Christelijke encyclopedie

F.W. Grosheide (1926)

Gepubliceerd op 08-01-2020

Jericho

betekenis & definitie

In den loop der eeuwen zijn ter plaatse, waar het Jordaandal zich in het Zuidelijkste gedeelte verbreedt tot een oase met een bijna tropisch klimaat, doorjozefus als een waar paradijs beschreven, waarvan nu nog slechts spaarzame resten over zijn, drie nederzettingen verrezen, die alle den naam Jericho hebben gedragen, maar zelfs niet de plaats met elkander gemeen hadden.

De oudste is de stad der Kanaanieten, welke door Jozua op zoo wondere wijze werd ingenomen (Joz. 6). Ze heeft gelegen aan den voet van den Dsjebel (berg) Kardntal, waarop de traditie de verzoeking van den Heere Jezus localiseert (Matth. 4 : 1—11 en par. pil.). Hierover is licht opgegaan door de opgravingen van Sellin en Watzinger (1908/09). Toen werden blootgelegd de resten van twee geweldige ringmuren, waarvan in ieder geval de binnenste uit den tijd voor jozua dateert, terwijl de buitenmuur, voorzoover deze is bewaard, uit den Israëlitischen tijd schijnt te zijn. In het Zuid-Oosten zijn beide muren geheel verwoest, dus juist dáár, waar Jozua moest aanvallen.

Deze stad, die in het derde duizendtal jaren vóór Chr. gesticht schijnt, moet in den Kanaanitischen tijd buitengewoon sterk zijn geweest. Ze had vele handelsbetrekkingen met Egypte, waarvan ook Joz. 2 : 10 gewaagt. Jozua sloeg haar bewoners met den ban (Joz. 6 : 21 v.v.). Dat op hare ruïnen echter betrekkelijk snel een nieuwe nederzetting zich vestigde, waarvan Richt. 3 :13 en 2 Sam. 10 : 5 gewagen, kan alleen hem verwonderen, die zijn oog sluit voor de buitengewoon belangrijke positie, welke Jericho voor het toenmalige handelsleven innam. Het duurde echter tot Achabs dagen, voordat Jozua’s vloek door het ten bouwoffer wijden van Hiël’s zonen werd weggenomen (1 Kon. 16 : 34). Maar tot den ouden bloei bracht Jericho het niet meer, (vgl. 2 Kon. 2 : 5 v.; 25 : 5; Neh. 3:2; 7 : 36; 1 Maccab. 9 : 50). In dat Israëlietische Jericho zijn duidelijke sporen gevonden van Cyprischen invloed, wat wel door Fenicische bemiddeling zal zijn geschied.

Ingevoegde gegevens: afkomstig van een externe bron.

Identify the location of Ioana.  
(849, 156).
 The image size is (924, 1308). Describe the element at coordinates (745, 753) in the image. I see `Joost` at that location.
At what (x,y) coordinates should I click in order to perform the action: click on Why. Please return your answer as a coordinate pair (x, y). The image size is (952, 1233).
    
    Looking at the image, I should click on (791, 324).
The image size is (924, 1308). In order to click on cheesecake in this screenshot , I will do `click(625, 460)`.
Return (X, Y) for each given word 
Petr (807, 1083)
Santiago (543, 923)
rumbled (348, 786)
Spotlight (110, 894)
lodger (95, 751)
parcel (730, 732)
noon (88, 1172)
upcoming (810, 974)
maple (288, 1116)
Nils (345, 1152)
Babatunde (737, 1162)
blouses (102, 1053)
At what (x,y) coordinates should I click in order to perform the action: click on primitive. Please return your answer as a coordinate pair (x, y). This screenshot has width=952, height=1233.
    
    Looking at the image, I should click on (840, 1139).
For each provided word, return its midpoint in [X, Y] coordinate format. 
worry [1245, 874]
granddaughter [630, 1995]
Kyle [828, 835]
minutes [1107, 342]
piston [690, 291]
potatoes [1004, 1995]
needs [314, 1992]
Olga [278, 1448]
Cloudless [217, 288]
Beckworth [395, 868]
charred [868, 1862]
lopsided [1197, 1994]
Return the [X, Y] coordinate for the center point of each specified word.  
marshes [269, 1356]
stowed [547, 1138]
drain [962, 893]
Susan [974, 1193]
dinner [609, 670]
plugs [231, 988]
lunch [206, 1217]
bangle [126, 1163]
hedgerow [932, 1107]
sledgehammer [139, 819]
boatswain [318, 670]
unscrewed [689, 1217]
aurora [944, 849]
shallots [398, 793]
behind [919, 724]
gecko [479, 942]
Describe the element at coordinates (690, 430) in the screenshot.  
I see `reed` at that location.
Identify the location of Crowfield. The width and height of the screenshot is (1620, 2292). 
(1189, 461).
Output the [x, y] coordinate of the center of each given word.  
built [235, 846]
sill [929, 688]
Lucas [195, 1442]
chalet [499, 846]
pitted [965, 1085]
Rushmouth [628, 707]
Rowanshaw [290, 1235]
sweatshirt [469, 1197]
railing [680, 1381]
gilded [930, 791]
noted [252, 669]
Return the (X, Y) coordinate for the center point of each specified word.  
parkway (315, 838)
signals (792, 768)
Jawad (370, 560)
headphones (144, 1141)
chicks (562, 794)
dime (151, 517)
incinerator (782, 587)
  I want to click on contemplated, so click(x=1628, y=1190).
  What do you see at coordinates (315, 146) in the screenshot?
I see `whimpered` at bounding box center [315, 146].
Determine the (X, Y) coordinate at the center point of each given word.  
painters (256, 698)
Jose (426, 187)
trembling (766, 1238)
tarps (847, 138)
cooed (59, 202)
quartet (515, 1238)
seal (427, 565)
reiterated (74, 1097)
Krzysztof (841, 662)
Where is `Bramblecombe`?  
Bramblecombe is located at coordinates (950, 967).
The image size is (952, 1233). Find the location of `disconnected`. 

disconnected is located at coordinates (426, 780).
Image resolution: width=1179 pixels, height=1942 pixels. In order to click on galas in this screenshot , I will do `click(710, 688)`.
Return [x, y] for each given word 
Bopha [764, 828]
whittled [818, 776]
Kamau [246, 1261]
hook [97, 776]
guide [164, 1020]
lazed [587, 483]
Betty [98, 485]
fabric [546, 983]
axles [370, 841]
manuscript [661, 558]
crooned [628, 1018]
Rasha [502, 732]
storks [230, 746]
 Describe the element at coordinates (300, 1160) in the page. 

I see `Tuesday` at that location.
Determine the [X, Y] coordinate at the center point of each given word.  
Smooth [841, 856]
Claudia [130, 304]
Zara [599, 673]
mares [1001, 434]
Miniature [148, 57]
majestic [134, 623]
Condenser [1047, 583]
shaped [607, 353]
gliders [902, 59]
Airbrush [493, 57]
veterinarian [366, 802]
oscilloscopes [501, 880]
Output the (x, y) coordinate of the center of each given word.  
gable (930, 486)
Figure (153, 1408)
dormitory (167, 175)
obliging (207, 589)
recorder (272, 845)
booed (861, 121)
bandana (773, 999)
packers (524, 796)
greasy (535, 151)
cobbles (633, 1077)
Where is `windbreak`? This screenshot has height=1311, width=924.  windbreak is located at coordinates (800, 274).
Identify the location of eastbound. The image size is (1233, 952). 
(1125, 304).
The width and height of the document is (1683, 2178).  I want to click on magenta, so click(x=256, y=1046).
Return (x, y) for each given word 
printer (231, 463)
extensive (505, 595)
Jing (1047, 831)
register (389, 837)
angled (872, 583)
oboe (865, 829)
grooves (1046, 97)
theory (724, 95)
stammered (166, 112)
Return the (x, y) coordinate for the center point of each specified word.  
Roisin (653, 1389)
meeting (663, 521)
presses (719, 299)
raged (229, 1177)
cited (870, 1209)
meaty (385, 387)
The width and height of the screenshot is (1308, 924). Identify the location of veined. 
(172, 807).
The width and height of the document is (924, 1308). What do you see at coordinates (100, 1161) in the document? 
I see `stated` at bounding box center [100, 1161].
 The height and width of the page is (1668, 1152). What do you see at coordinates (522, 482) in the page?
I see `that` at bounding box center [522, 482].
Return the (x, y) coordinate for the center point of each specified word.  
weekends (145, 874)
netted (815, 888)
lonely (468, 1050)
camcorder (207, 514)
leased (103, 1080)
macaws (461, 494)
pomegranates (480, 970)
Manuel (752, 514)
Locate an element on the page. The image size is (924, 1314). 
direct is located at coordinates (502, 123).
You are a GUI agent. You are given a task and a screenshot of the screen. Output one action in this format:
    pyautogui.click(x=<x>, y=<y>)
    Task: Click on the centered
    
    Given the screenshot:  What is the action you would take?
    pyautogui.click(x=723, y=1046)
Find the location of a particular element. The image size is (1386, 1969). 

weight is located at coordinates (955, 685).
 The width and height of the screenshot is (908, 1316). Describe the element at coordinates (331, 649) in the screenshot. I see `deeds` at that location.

Het tweede Jericho is dat van Herodes den Groote en lag iets Zuidelijker in de onmiddellijke nabijheid van de wadi Kelt in de richting OostWest. Deze nieuwe stad, die hij na Cleopatra’s dood (31 v. Chr.) in vrij bezit kreeg, bouwde Herodes in Grieksch-Romeinschen stijl. Ze kreeg dus behalve prachtige huizen ook een renbaan, amfitheater en waterleiding. Zoo werd ze tot de schitterende winterresidentie des konings, waarvoor de omgeving zich trouwens èn door haar klimaat èn door haar vruchtbaarheid uitstekend leende. Dat is het Jericho, waarvan het Nieuwe Testament en de Christelijke schrijvers uit de eerste eeuwen spreken. Ze is tegen het einde der 7de eeuw grondig verwoest, waarschijnlijk door de Perzen.

Tusschen beide in ligt iets meer naar den Jordaan de derde nederzetting met haren gearabeïseerden naam Er-Riha. Voor 70 jaren vond men hier niets dan een armzalige groep hutten. Nu heeft ze ongeveer 1000 inwoners en mag ze prat gaan op een paar hotels.

De naam Jërêcho of Jërïcho zal wel samenhangen met jarëach „maan”. Waarschijnlijk was hier een oud maan-heiligdom.